---------- TEXT PASSAGE ----------

If you google “Fishing, First Century, Sea of Galilee,” you learn that in the light of day fish could see and so swim around linen nets. In the dark? The nets were invisible, the fish completely vulnerable. But to tell you the truth, it was not google that first caused me to assume these men in Matthew were fishing in the dark. It was Luke’s greatly expanded version of Mark’s and Matthew’s story. “Master, we have worked all night long and have caught nothing,” Peter said to Jesus when, at dawn, Jesus told Peter to “put out into the deep water” and let the nets down one more time. In spite of his well-founded doubts, Peter did. The haul was astonishing, even in the light of day. Why? Because Peter obeyed Jesus’ command, say most of the commentaries. But with Matthew’s translation of Isaiah’s ninth in the back of my mind, I hear Jesus’ command and think, even and especially in this present-darkness-that-we-mistake-for-the-light-of-day, I think that any fisher person worth her salt would do well to quit the shore, dare the depths, venture into the valley of the shadow of death, where those most vulnerable to being caught by love dwell. Fishing in the dark.

On any given Sunday, most of us who mount a pulpit are fishing in the dark for you, for ourselves, for God. Take this morning, for instance. Lost on the sea or in the sea after a week when the nation remembered a death camp’s liberation in Auschwitz as well as the birth of Martin Luther King, Jr., marched for women’s rights and against abortion, tried a President without witnesses and witnessed the trying divisions, the unbridgeable gulf between our divergent truths, you and I sit in the shadow of death no less than Peter and Andrew, James and John. “The nation is sick,” another preacher said to a congregation the night before he was shot and killed in Memphis. “Trouble is in the land. Confusion all around…But I know,” Dr. King insisted “I know, somehow, that only when it is dark enough, can you see the stars.” Fishing in the dark.
And another preacher, I can hear his thick Brooklyn accent even now, Father Flynn said to a darkened theater audience become congregation in John Patrick Shanley’s Pulitzer Prize winning play Doubt, “I want to tell you a story. A cargo ship sank and all her crew was drowned. Only this one sailor survived. He made a raft of some spars and being of a nautical discipline, turned his eyes to the Heavens and read the stars [“only when it is dark enough, can you see the stars”]. He set a course for his home, and, exhausted, fell asleep. Clouds rolled in and blanketed the sky.

----------

*STATED EXERCISE 1*: Translate this sentence from the sermon into Spanish: "In spite of his well-founded doubts, Peter did."
*STATED EXERCISE 2*: Summarize the sermon in two sentences.
*STATED EXERCISE 3*: From the sermon, give the stretch from "And another preacher, I" through "blanketed the sky." again, swapping "sailor" for "seaman".

---------- DATASET EXCERPTS ----------

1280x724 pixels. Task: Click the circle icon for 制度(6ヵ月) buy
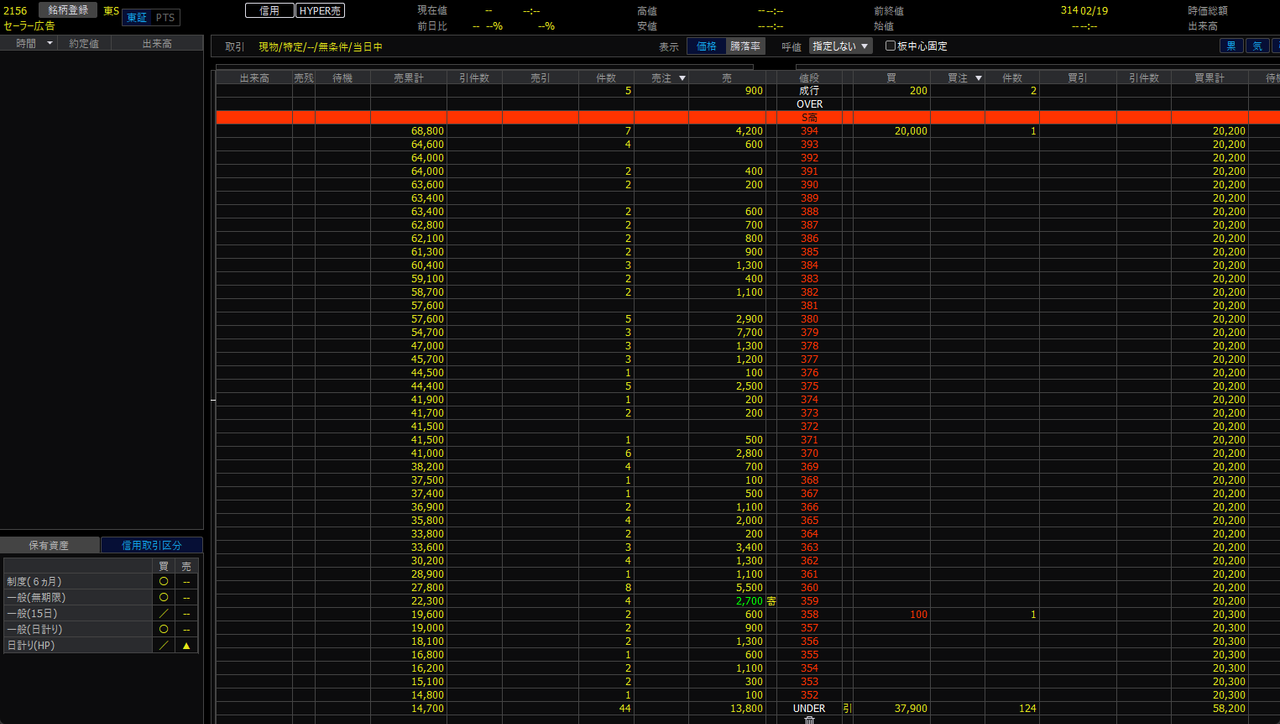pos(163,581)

----------
---------- DATASET EXCERPTS ----------

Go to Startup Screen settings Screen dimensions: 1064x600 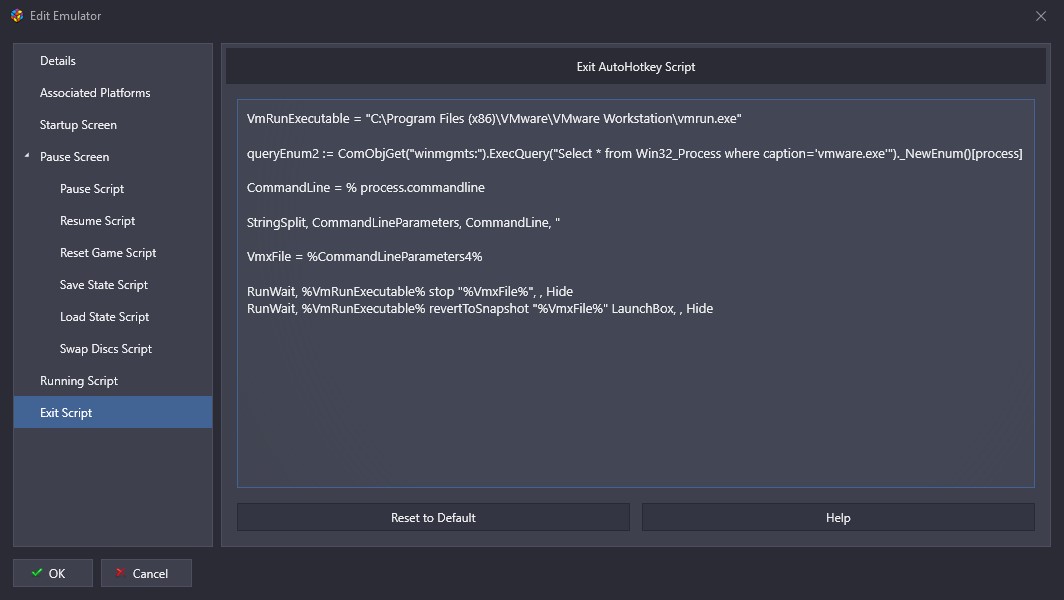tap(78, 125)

----------

*COMPLETE OUTPUT 1*: A pesar de sus dudas bien fundadas, Pedro lo hizo.

*COMPLETE OUTPUT 2*: The sermon notes that fish on the first-century Sea of Galilee could not see linen nets in the dark, and it hears Jesus' command to Peter to "put out into the deep water" as a call to dare the depths where those most vulnerable to being caught by love dwell. It likens preachers on any given Sunday to people fishing in the dark after a troubled week, recalling Dr. King's words that only when it is dark enough can you see the stars and Father Flynn's story in Doubt of a lone surviving sailor who read the stars to set a course for home.

*COMPLETE OUTPUT 3*:
And another preacher, I can hear his thick Brooklyn accent even now, Father Flynn said to a darkened theater audience become congregation in John Patrick Shanley’s Pulitzer Prize winning play Doubt, “I want to tell you a story. A cargo ship sank and all her crew was drowned. Only this one seaman survived. He made a raft of some spars and being of a nautical discipline, turned his eyes to the Heavens and read the stars [“only when it is dark enough, can you see the stars”]. He set a course for his home, and, exhausted, fell asleep. Clouds rolled in and blanketed the sky.